In 1971, 85% of the market value of companies in the S&P 500 came from tangible assets.  Today, nearly 90% of market value comes from intangible assets, the primary one being reputation.

We cannot manage a complex system of external stakeholders with a purely mechanistic organization.  We must be able to understand the opportunities versus risks for each stakeholder, so that strategy and risk inform one another and the CEO and board get a comprehensive view of how their decisions will be received within the ecosystem in which they operate.  Silos waste resources, kill productivity and make it more difficult to meet objectives. This is a recipe for increased risk.
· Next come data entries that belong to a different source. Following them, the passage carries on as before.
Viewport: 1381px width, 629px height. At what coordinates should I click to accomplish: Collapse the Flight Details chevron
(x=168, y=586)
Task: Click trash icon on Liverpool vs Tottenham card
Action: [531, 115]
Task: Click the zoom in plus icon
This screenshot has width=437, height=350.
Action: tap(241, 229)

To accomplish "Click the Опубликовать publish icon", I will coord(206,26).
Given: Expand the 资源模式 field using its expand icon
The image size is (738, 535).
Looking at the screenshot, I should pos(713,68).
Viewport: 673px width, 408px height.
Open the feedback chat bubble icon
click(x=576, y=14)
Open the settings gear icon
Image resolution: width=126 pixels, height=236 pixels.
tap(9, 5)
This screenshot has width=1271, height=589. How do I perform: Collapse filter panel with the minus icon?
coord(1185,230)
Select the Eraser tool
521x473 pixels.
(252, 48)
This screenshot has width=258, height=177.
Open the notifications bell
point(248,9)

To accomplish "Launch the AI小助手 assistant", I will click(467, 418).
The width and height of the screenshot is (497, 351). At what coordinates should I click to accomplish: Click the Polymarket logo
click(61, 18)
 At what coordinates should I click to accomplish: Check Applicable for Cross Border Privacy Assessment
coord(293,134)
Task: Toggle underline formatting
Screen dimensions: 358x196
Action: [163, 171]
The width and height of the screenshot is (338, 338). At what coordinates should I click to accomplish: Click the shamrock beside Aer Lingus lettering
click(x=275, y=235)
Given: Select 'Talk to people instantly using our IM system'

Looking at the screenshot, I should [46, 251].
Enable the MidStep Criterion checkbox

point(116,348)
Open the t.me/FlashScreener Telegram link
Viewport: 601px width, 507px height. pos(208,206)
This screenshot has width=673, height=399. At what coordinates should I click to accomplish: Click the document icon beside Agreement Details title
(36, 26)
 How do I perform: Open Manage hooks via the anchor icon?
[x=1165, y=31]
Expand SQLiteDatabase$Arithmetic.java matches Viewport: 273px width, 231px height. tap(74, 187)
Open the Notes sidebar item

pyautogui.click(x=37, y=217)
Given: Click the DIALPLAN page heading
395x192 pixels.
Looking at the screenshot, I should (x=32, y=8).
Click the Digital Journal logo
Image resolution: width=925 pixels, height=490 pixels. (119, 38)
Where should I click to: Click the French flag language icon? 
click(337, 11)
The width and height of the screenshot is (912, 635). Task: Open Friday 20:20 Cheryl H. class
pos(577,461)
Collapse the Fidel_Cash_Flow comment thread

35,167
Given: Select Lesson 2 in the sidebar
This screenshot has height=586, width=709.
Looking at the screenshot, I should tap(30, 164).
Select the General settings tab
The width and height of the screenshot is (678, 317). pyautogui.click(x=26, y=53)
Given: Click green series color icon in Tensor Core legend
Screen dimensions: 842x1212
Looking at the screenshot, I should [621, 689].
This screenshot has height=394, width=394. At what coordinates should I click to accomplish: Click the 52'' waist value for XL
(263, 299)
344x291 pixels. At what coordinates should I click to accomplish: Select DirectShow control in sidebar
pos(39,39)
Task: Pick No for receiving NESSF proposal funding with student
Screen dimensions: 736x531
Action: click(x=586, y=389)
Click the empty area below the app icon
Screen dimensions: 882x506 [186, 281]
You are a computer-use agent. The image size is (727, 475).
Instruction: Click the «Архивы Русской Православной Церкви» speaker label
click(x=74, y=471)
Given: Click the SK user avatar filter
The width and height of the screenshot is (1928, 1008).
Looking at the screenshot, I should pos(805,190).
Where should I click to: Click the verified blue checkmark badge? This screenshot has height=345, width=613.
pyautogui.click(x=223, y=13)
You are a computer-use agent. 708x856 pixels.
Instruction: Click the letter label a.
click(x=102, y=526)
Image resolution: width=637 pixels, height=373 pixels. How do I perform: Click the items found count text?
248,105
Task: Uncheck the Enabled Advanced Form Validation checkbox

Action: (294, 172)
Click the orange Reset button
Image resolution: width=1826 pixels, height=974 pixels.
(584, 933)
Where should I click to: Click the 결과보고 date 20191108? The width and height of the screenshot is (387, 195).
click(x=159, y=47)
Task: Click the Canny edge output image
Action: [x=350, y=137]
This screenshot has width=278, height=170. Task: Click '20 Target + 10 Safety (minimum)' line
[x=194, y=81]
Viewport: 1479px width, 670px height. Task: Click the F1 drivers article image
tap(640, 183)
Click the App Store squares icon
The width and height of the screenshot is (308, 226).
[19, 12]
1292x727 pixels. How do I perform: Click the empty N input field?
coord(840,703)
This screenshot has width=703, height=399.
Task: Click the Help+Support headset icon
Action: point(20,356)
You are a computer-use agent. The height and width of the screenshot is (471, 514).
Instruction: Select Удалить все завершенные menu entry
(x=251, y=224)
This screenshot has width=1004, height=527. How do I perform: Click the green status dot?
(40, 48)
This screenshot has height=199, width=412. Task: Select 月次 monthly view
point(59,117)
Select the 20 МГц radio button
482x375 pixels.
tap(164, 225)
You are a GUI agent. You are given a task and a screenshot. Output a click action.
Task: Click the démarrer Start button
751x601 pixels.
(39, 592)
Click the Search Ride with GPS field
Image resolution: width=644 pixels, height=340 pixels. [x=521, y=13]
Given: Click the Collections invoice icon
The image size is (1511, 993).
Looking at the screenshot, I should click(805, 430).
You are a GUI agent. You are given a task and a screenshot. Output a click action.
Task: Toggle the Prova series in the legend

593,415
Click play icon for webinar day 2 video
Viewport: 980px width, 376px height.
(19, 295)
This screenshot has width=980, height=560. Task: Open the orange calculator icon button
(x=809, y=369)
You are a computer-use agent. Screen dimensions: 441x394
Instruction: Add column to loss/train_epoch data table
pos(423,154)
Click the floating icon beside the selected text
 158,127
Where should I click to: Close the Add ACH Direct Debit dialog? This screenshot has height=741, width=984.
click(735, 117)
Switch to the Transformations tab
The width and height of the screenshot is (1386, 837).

Instead of silos, consider if the organization did away with silos and created a cross-functional group of experts focused on strategy, culture, stakeholder value and risk.  This group would have as its remit assessing business opportunities and risks for each stakeholder and would have access to the board in the same way internal audit has access to the Audit Committee.  They would examine information and debate the opportunities versus risks and then would provide the board with a comprehensive view of how each stakeholder would likely respond to a given board action.  Decisions would be more strategic and less reactive or defensive. In addition, the group would provide “group cover” for a whistleblower who might see and want to call attention to a risk early on.  Given the politization of business, it is becoming more critical that companies adopt such cross-functional analysis.

In summary, boards are not currently getting the comprehensive information about complex strategy and risk decisions due to the way information flows or is bottled within the organization.  Instead of having functional silos competing based upon their own sense of value, the emphasis would be shifted to providing their expertise to others and then finding the best way to create and preserve value for the organization.

___________________________________________________________________

Norman’s Comments

1. As said many times on this blog, I am not a fan of the concept of risk appetite. I favor limits and policies, but the idea that there is an “amount of risk” escapes me.
2. I am not sure the board should be expected to know about Wells staff opening millions of bogus accounts. However, they should expect management to know – and for somebody, somewhere, to come forward and blow the whistle.
3. I am not sure about a stakeholder-focused approach. I prefer one that is focused on enterprise objectives. However, when there are activist shareholder groups this is probably wise.